Quest’ultima, in particolare, fornisce un quadro di riferimento per l’azione dell’UE rispetto alle «security challenges at sea» (EUMSS, p. 5) e fa leva su alcuni princìpi (rimasti immutati rispetto alla precedente Strategia del 2014), tra cui il rispetto degli obblighi internazionali applicabili, comprendenti le norme sui diritti umani e sul diritto internazionale del mare (EUMSS, pp. 5 e 11). Tuttavia, la EUMSS nulla dice riguardo all’uso della forza consentito nello svolgimento di operazioni di sicurezza a guida europea in mare. Per quanto riguarda il Concetto del 2010, questo stabilisce che l’uso della forza da parte dell’UE, ivi inclusa la legittima difesa, deve essere conforme agli obblighi internazionali convenzionali e consuetudinari e alle decisioni delle organizzazioni internazionali competenti (Concetto, p. 6, par. 2). Un riferimento alla nozione di legittima difesa è contenuto, inoltre, nella Strategia del 2009, in cui si sostiene che questa si è sviluppata col tempo alla luce delle nuove minacce; se prima essa «si basava sulla minaccia dell’invasione», oggi «la prima linea di difesa [dell’UE] sarà spesso all’estero», con la conseguenza che l’UE dovrà essere pronta «ad agire prima che una crisi insorga», poiché «[l]a prevenzione dei conflitti e delle minacce non inizia mai troppo presto» (Strategia, p. 34). Se tale affermazione, di natura meramente politica, ben si concilia con il tenore della decisione 2024/583, nondimeno essa non fornisce alcuna indicazione a livello giuridico su come – ovvero, per quanto qui maggiormente interessa, quanto preventivamente – l’UE intenda esercitare il diritto di legittima difesa.
La portata di questo istituto nel quadro di Aspides, in mancanza di altri riferimenti normativi, può quindi basarsi esclusivamente sulla decisione istitutiva della missione e sulle norme del diritto internazionale (consuetudinario) applicabili in materia, di seguito analizzate.

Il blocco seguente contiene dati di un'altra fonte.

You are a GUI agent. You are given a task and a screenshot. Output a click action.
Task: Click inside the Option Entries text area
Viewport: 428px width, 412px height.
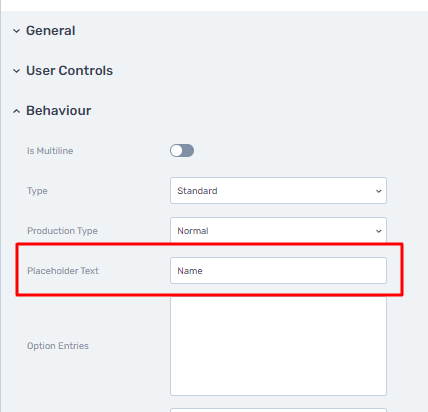pyautogui.click(x=278, y=346)
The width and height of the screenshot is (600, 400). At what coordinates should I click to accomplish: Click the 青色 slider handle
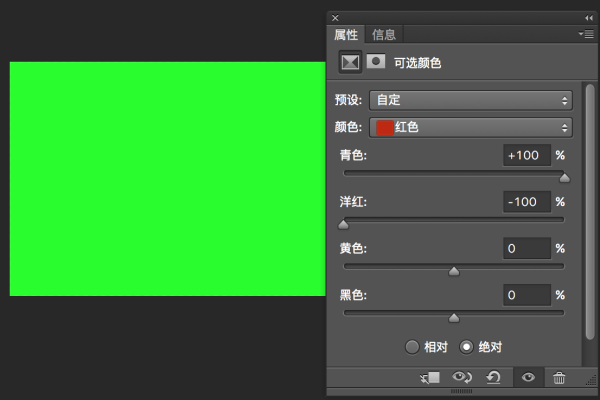tap(564, 178)

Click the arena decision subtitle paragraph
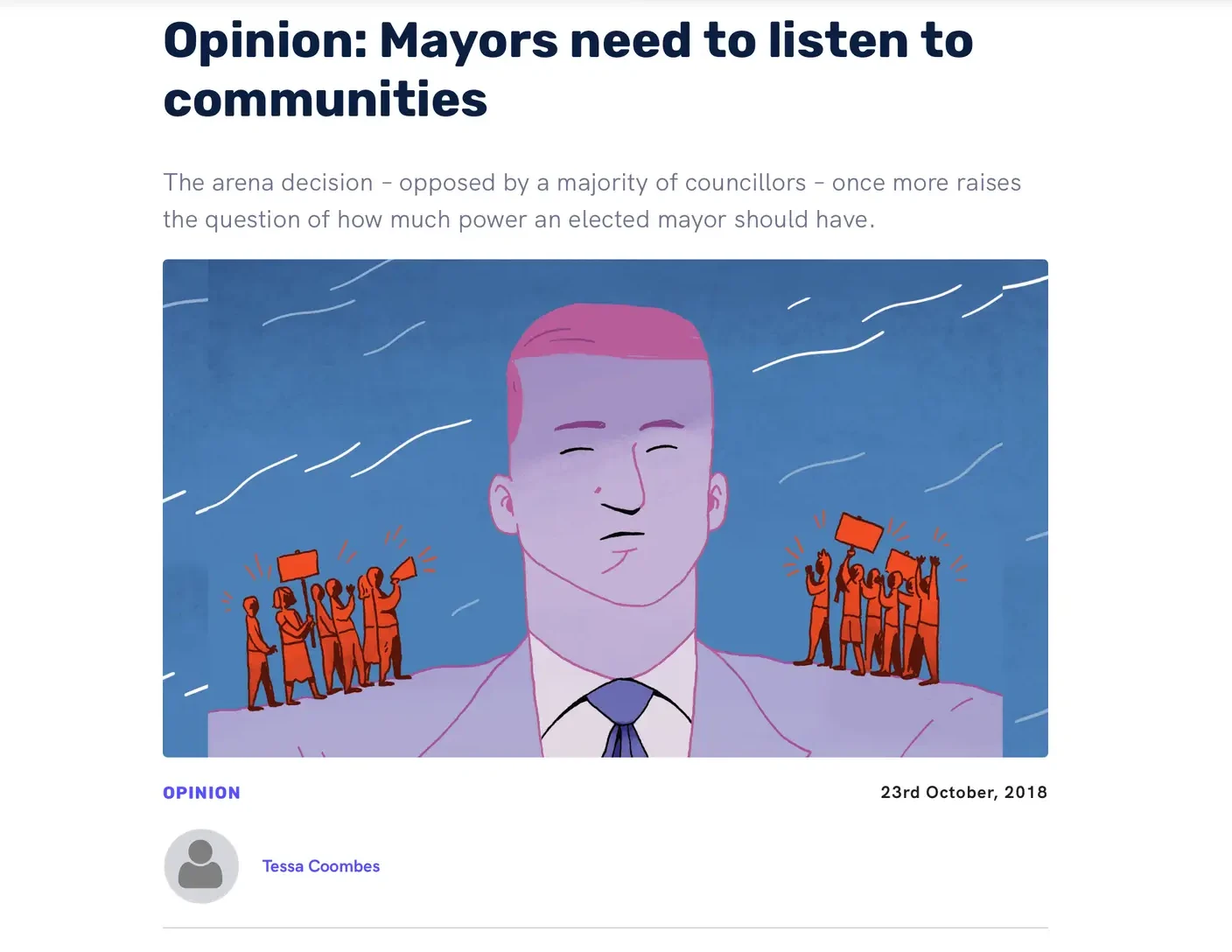click(x=592, y=200)
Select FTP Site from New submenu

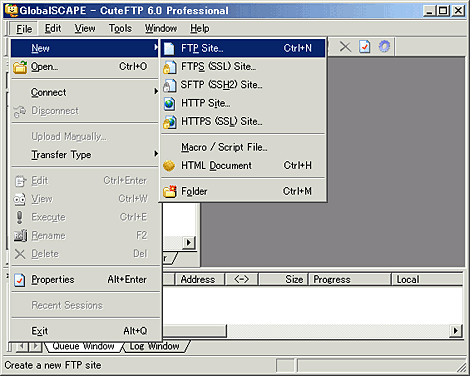tap(243, 48)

Le diverse interpretazioni ratione temporis della norma e il ricorso (ampio) alla legittima difesa nella decisione di avvio della missione
La decisione 2024/583 prevede in maniera esplicita, per la prima volta nell’ambito delle missioni di PSDC, il ricorso all’uso della forza in legittima difesa da parte delle Forze UE. Gli atti relativi alle altre operazioni navali attualmente in corso (Atalanta e Irini), così come le missioni di natura militare (ad esempio, EUMAM Ucraina e Althea), contengono solo dei riferimenti generici all’obbligo di rispettare il diritto internazionale applicabile nello svolgimento della missione. Questo dato conferma la natura prettamente difensiva di Aspides. D’altra parte, come abbiamo visto, il diritto di legittima difesa che spetta alle navi europee è formulato in termini apparentemente estensivi, poiché potrà essere esperito anche in presenza di un attacco armato giudicato imminente (oltre che per difendere anche navi di terzi).

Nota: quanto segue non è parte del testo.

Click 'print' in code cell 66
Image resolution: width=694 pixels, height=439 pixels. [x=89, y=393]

È noto l’annoso e amplissimo dibattito, nato soprattutto a partire dall’inizio di questo secolo, circa la possibilità di agire in legittima difesa prima che l’attacco armato abbia luogo. L’art. 51 della Carta ONU (specialmente nel testo autentico redatto in lingua inglese) lascia, infatti, aperte più interpretazioni circa il momento a partire dal quale si può ritenere che tale tipologia qualificata di attacco si sia realizzata e il soggetto colpito possa legittimamente reagire, stabilendo che il relativo diritto debba essere esercitato qualora un attacco armato «occurs» contro un Membro dell’ONU.

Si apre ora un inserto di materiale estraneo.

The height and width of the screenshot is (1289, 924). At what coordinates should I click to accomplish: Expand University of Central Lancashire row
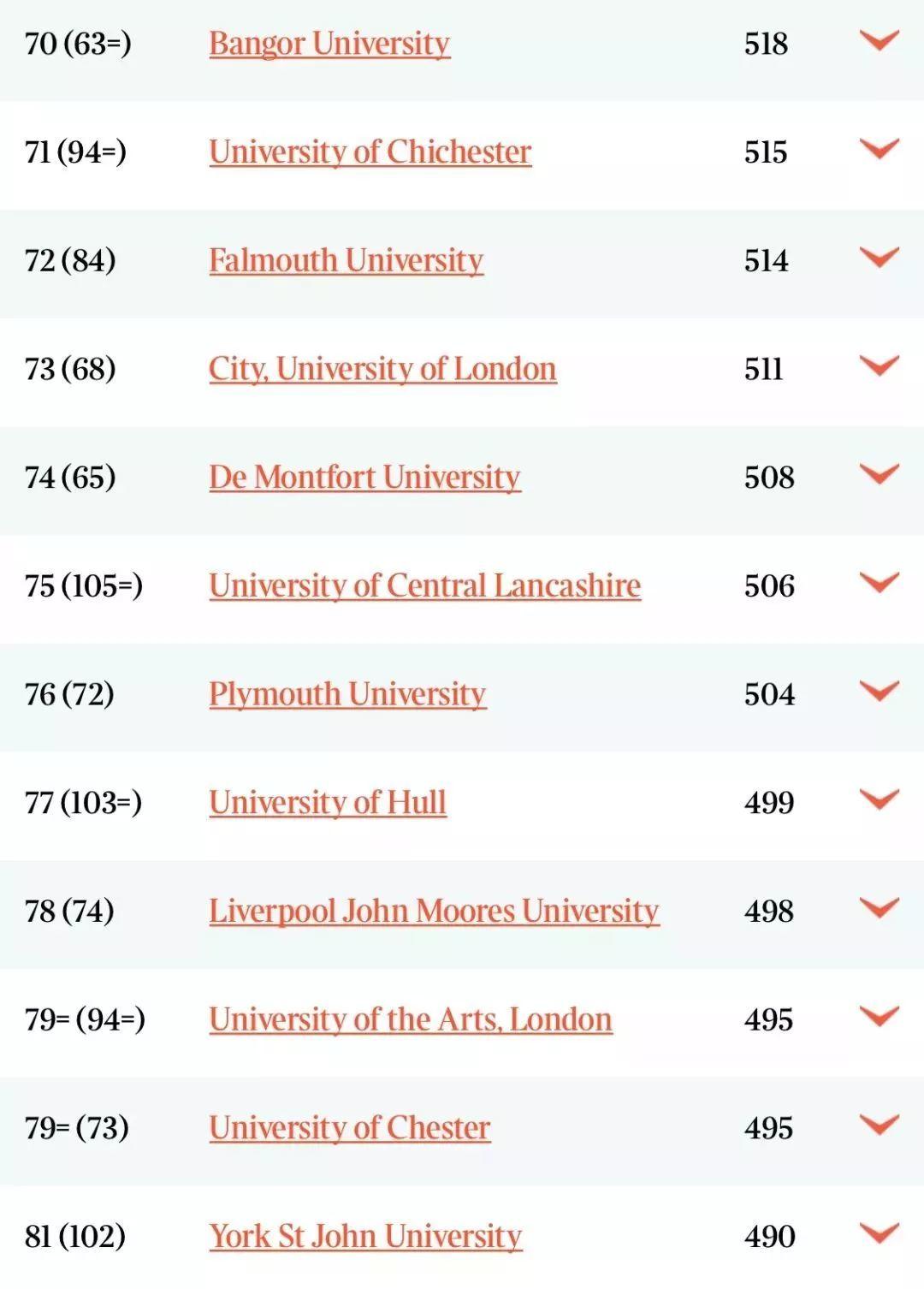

Col tempo si è fatta strada la tesi favorevole all’allargamento ratione temporis della possibilità di reagire in legittima difesa (c.d. anticipatory self-defence). Tale valutazione si collega direttamente all’accertamento del requisito, corrispondente al diritto internazionale consuetudinario, della necessità della legittima difesa, che prevede che l’uso della forza costituisca l’unica opzione per poter rispondere a, o eventualmente evitare, l’attacco armato (secondo quanto sancito dalla celebre «formula Webster»). La tendenza «espansionistica» dell’istituto de quo si deve soprattutto all’esigenza di rispondere a minacce provenienti anche da attori non statali (gruppi terroristici in primis), aventi a disposizione armi sempre più avanzate e distruttive, spesso messe a disposizione da Stati «alleati», che produrrebbero effetti devastanti se non previamente neutralizzate (Ronzitti, pp. 36-37). Questo è senz’altro vero anche per quanto riguarda gli Houthi, il cui arsenale bellico – costituito da missili da crociera, missili balistici antinave, droni kamikaze e, secondo presunte dichiarazioni rilasciate dal leader del gruppo Abdulmalik al-Houthi e dai suoi affiliati, anche da armi sottomarine e missili ipersonici – è aumentato esponenzialmente nel corso degli anni, grazie soprattutto al supporto dell’Iran.
Dovendo qui semplificare e fermo restando che la differenza tra le varie terminologie impiegate non è percepita in maniera uniforme nella prassi degli Stati e in dottrina, la nozione di anticipatory self-defence ha ricevuto almeno tre diverse interpretazioni, che sono di seguito sintetizzate.
La lettura maggiormente estensiva della norma di cui all’art. 51 della Carta ONU (incarnata dalla nota dottrina Bush) considera attacchi armati anche le minacce soltanto potenziali (c.d. preventive self-defence), ma ha ricevuto forti critiche (celebre l’opinione di Conforti, che definisce la dottrina Bush una «rozza espressione di forza, p. 448; v. anche, tra gli altri, Kolb) ed è da escludere la sua legalità ai sensi del diritto internazionale vigente.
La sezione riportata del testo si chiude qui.